> [Description of the task]: Repeat the lines from the one containing "This screenshot has width=657, height=546." to the one containing "(x=262, y=265)", and nothing else.

(begin)

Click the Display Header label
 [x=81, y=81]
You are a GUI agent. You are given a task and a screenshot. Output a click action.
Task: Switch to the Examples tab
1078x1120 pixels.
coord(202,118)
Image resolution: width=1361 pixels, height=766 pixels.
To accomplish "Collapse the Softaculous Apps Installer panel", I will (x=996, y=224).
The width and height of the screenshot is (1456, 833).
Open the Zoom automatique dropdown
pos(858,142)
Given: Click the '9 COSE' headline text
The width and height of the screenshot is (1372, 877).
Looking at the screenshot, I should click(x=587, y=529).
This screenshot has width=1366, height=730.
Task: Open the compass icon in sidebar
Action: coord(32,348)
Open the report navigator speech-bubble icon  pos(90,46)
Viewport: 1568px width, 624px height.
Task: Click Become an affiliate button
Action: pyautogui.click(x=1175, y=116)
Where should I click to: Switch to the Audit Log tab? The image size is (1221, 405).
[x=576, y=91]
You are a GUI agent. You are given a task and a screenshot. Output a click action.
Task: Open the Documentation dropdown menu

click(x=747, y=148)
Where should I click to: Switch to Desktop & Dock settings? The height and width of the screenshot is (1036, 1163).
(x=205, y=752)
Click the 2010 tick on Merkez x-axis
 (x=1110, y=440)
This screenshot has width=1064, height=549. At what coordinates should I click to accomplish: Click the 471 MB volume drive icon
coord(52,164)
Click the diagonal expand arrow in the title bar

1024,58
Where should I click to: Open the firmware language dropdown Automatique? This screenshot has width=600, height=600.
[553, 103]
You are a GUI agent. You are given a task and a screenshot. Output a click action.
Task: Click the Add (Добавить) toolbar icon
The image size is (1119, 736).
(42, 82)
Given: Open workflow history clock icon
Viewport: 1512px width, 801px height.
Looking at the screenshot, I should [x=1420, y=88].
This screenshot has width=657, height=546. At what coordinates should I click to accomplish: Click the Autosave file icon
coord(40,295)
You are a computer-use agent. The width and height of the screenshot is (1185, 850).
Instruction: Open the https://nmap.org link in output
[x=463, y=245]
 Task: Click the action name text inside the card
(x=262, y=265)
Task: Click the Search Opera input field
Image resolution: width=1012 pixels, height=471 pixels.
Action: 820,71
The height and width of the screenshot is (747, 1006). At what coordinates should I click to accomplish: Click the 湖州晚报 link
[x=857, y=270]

(end)

> [Answer for this exercise]:
This screenshot has width=657, height=546. At what coordinates should I click to accomplish: Click the Autosave file icon
coord(40,295)
You are a computer-use agent. The width and height of the screenshot is (1185, 850).
Instruction: Open the https://nmap.org link in output
[x=463, y=245]
 Task: Click the action name text inside the card
(x=262, y=265)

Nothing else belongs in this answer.